[SUPPLIED PASSAGE]:

+-------+

Laser Cut Mechanisms: Linkages

In the last two lessons, you learned to make mechanisms with cranks, rods, and pistons. These mechanisms are special cases of a more general type of mechanism called a linkage. In this lesson, you will explore other types of linkages. Watch this video for an example.

The diagram below shows a four-bar linkage. This mechanism has the following parts:

  • Four links that are connected by four rotating joints.
  • Three of the links can move, but the fourth is fixed in position. This link is called the ground link.
  • One of the moving links is a crank that is rotated by a motor.

As the crank rotates, it causes two other links to move while the ground link remains fixed in position. Varying the lengths of the links produces different patterns of movement.

Files for Laser Cutter

Be sure to use cardboard that is less than ⅛” thick. 

Other Materials

Building the Four-Bar Linkage Mechanism

  • motor unit with gear motor plus plastic brick adapter
  • pipe cleaner
  • 5 Technic friction axle pegs

Additional Materials for Exploring More Complex Linkages

  • 7 Technic friction pegs
  • motor unit with gear motor and plastic brick adapter
  • small box
  • pipe cleaner
  • marker

Building the Four-Bar Linkage Mechanism

  1. You should complete the crank lesson prior to this one. If you have not already completed the crank lesson, do that first. This lesson will use the motor unit from the crank lesson.

+-------+

[DATA LINES]:
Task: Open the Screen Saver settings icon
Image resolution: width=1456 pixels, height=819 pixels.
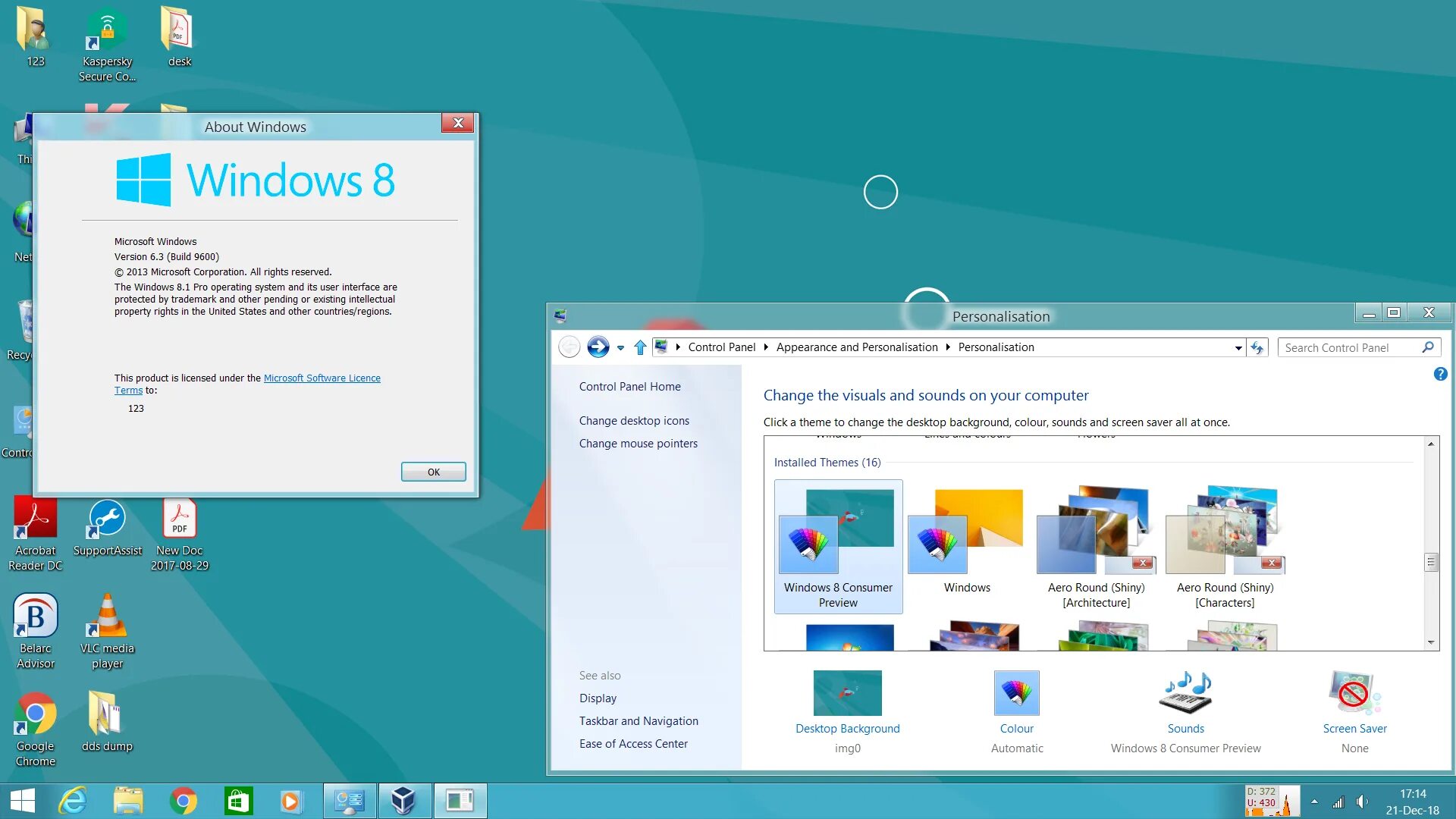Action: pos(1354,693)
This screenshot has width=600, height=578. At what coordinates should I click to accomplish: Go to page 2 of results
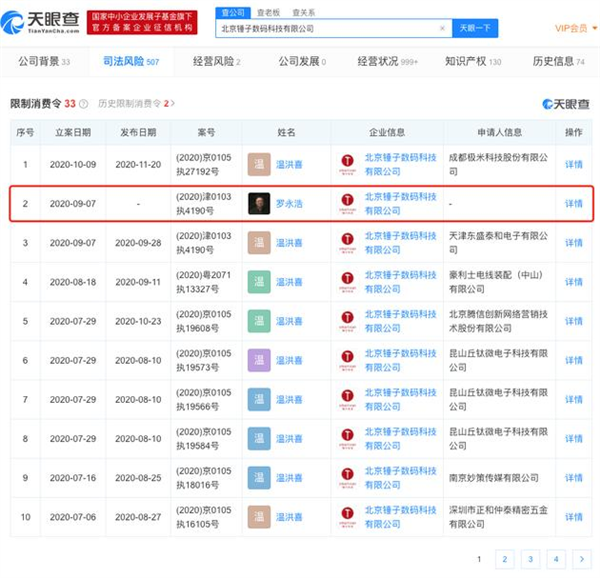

+-------+

[EXERCISE REQUIREMENTS]:
1) Write out everything in the linkages lesson from "The diagram below" down to "the ground link.", keeping the wording unchanged.
2) Extend the linkages lesson, picking up after its last sentence.
The lines above have nothing to do with the linkages lesson.

[ANSWERS TO THE PROBLEMS]:
1)
The diagram below shows a four-bar linkage. This mechanism has the following parts:

  • Four links that are connected by four rotating joints.
  • Three of the links can move, but the fourth is fixed in position. This link is called the ground link.

2)
  2. Next, use this video to assemble your linkage mechanism.

  3. Attach the motor to motor port 1 on your Hummingbird board. Write a simple program to turn on the motor. Observe the movement of the four-bar linkage.

Grashof Condition

Not every set of link lengths will produce a working four-bar linkage. The lengths must satisfy an equation known as the Grashof condition. This equation is defined in terms of the following variables:

  • s is the length of the shortest link
  • l is the length of the longest link
  • p is the length of one of the intermediate links
  • q is the length of the other intermediate link

  1. Measure the lengths of all four of the links in your mechanism (including the ground link). Which links are s and l?
  2. You have seen that your linkage can move, so you know that it should satisfy the Grashof condition. Use your measurements to show that it does.
  3. Next, move the pin that connects the two long links. Place this pin so that it is in the center hole for both of these links. You may have to rotate the crank to reconnect the two links.

  4. How have the link lengths changed for your mechanism? Does the linkage still meet the Grashof condition? Predict whether or not the linkage will be able to move.
  5. Turn on the motor. Can the linkage move? Does this support or contradict your prediction?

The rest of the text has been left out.